Limiting shape of the $L_p$-Minkowski problem
Shi-Zhong Du, Xu-Jia Wang, Baocheng Zhu
TL;DR
The paper investigates the asymptotic shapes of solutions to the $L_p$-Minkowski and $L_p$ dual Minkowski problems in high dimensions through a group-invariant approach based on a spanning property. It proves the existence of $\mathcal{S}$-invariant solutions for negative large $p$, and shows that the associated convex bodies converge to group-invariant polytopes tangential to $\mathbb{S}^n$, with regular polytopes arising as limiting shapes. The authors extend these results to the dual problem, establishing analogous limit behaviors: for certain parameters the limit is a polytope containing the unit ball, while in other regimes it collapses to a ball, and they prove local maximality results for polytopal limits.

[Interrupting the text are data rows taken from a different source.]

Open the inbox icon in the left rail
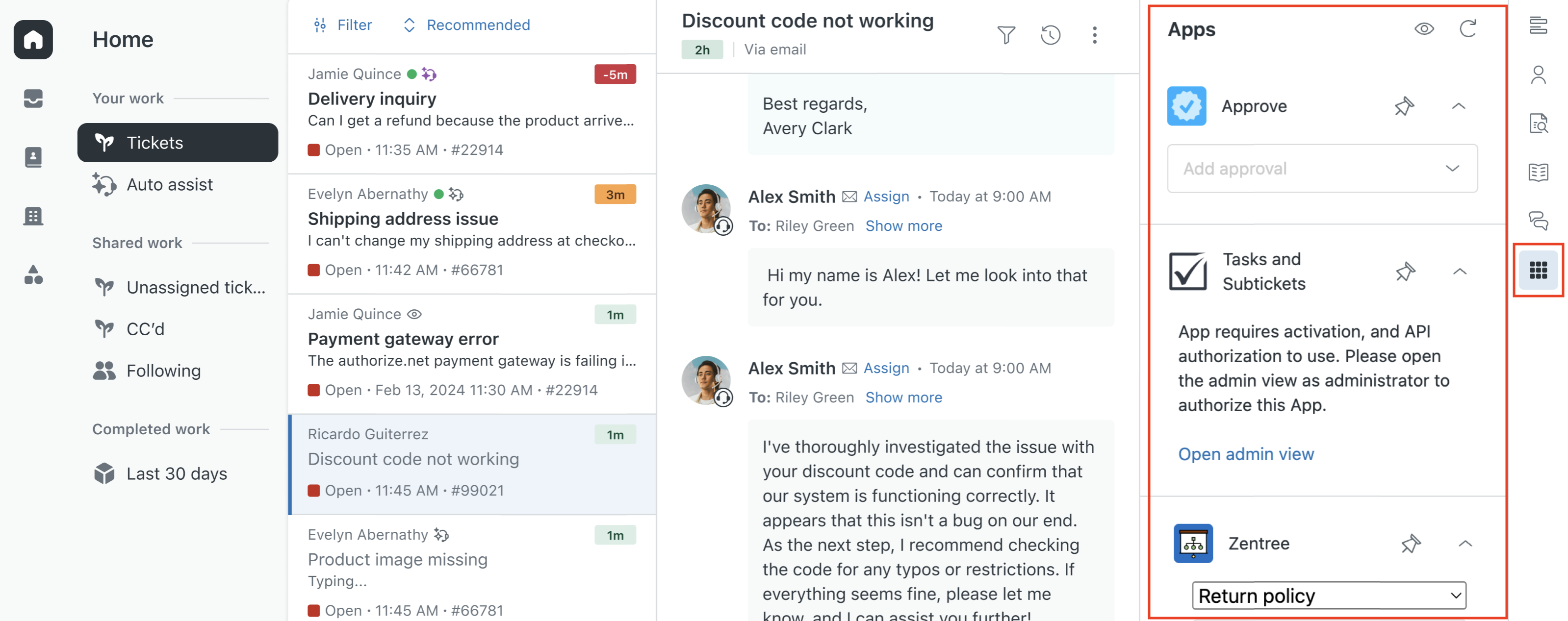The width and height of the screenshot is (1568, 621). pos(33,98)
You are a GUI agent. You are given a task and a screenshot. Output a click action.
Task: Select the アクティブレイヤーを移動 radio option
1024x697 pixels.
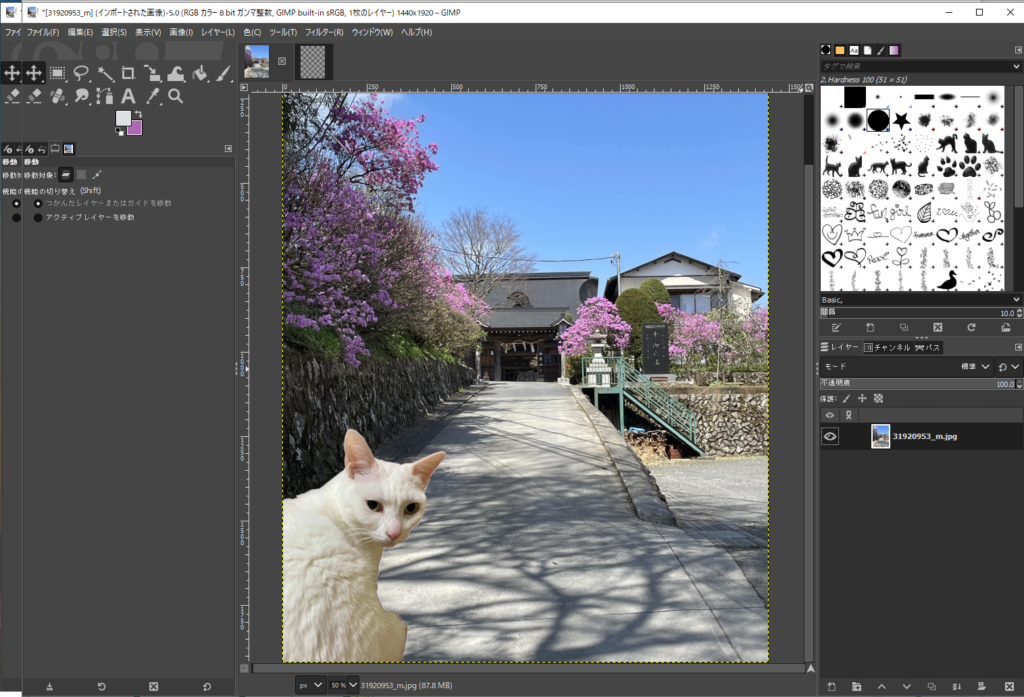(x=38, y=217)
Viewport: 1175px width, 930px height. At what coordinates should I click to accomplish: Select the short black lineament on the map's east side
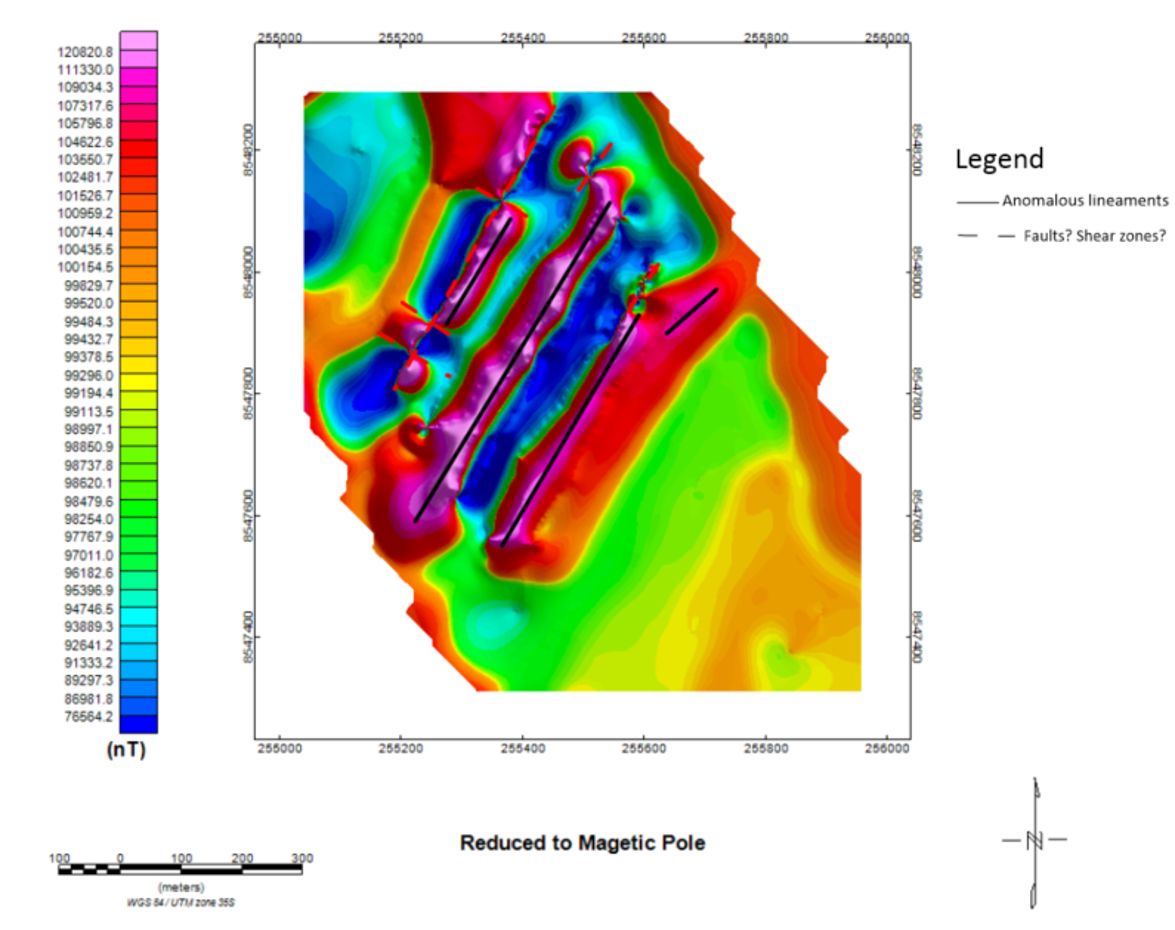click(x=692, y=311)
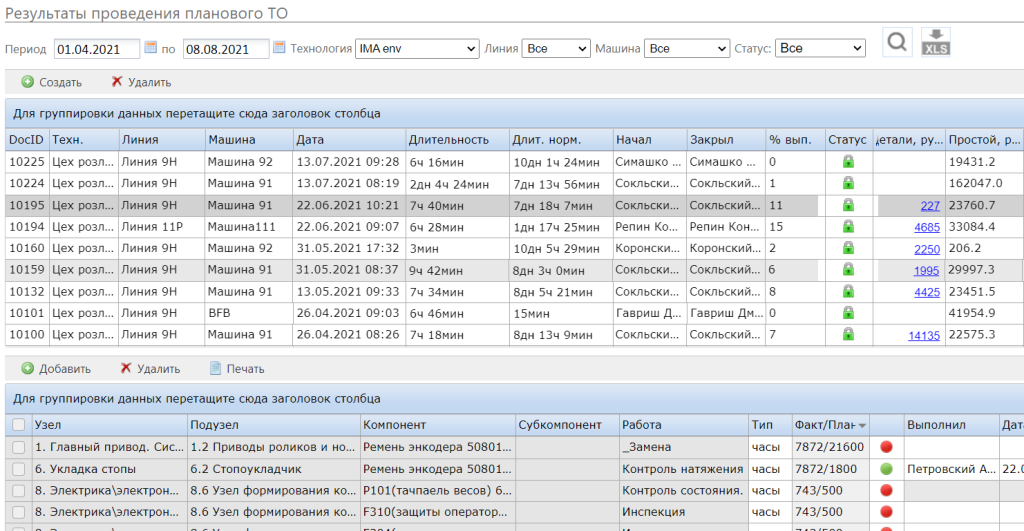Toggle the select-all checkbox in lower grid header
Screen dimensions: 1024x531
(19, 425)
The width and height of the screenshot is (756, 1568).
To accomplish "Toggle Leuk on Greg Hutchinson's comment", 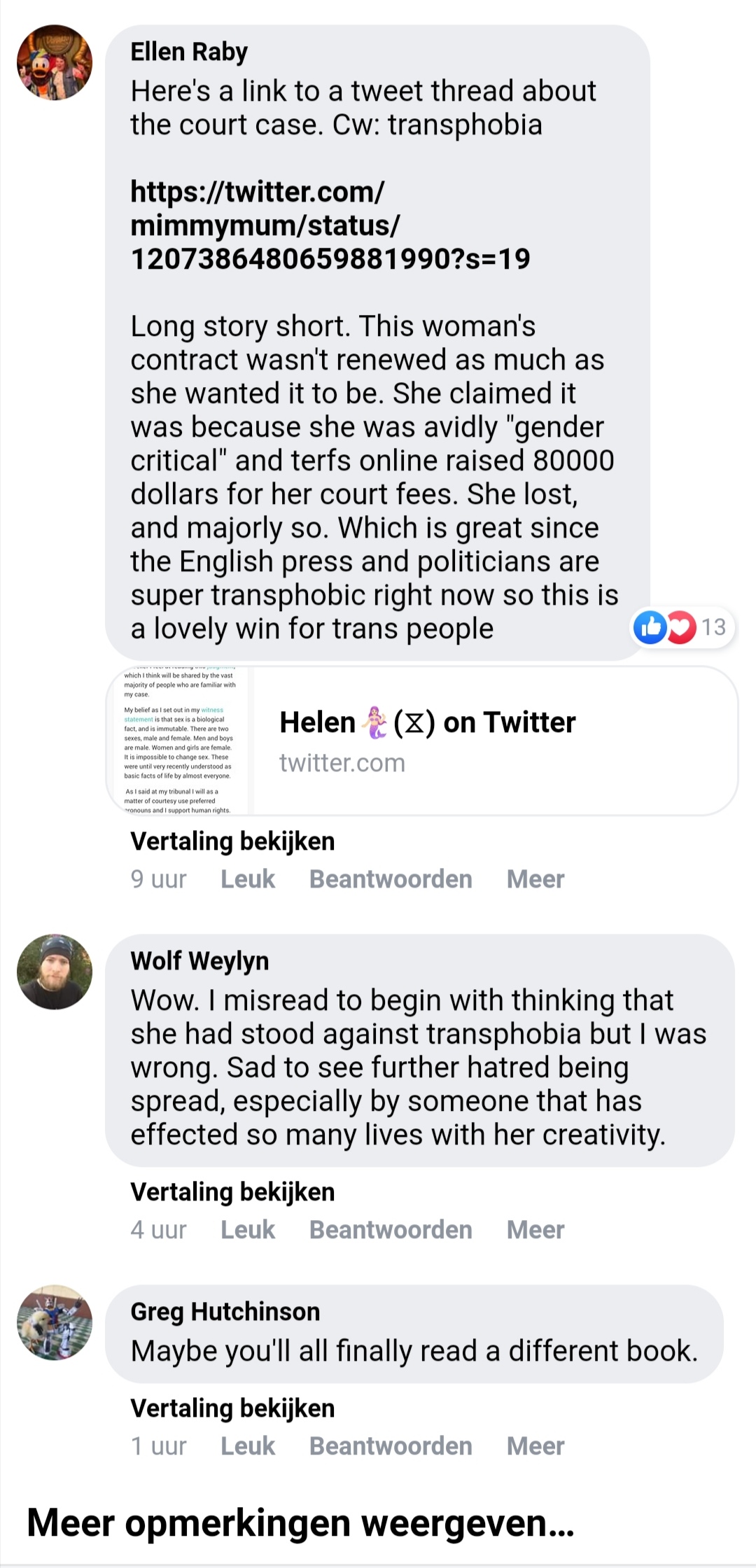I will [248, 1446].
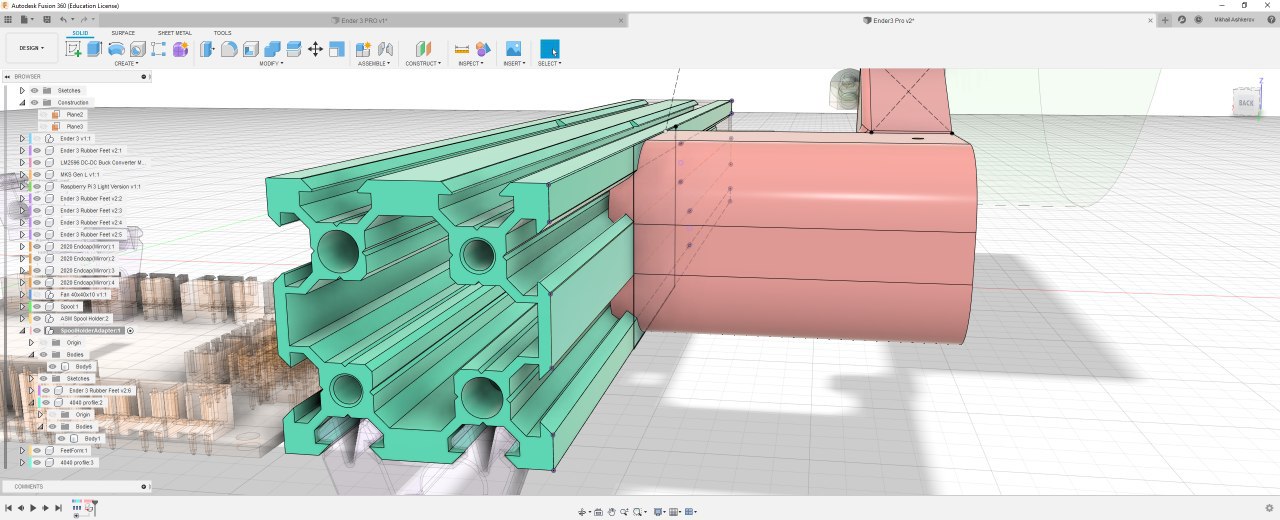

The findings provide a high-dimensional generalization of Andrews’ planar results, elucidate the geometric structure of limiting shapes, and enrich the theory of variational characterizations for Minkowski-type problems with symmetry constraints.
Abstract
Ben Andrews classified the limiting shape for isotropic curvature flow corresponding to the solutions of the $L_p$-Minkowski problem as $p\to-\infty$ in the planar case. In this paper, we use the group-invariant method to study the asymptotic shape of solutions to the $L_p$-Minkowski problem as $p\to-\infty$ in high dimensions. For any regular polytope $T$, we establish the existence of a solution ${Ω^{(p)}}$ to the $L_p$-Minkowski problem that converges to $T$ as $p\to-\infty$, thereby revealing the intricate geometric structure underlying this limiting behavior. We also extend the result to the dual Minkowski problem.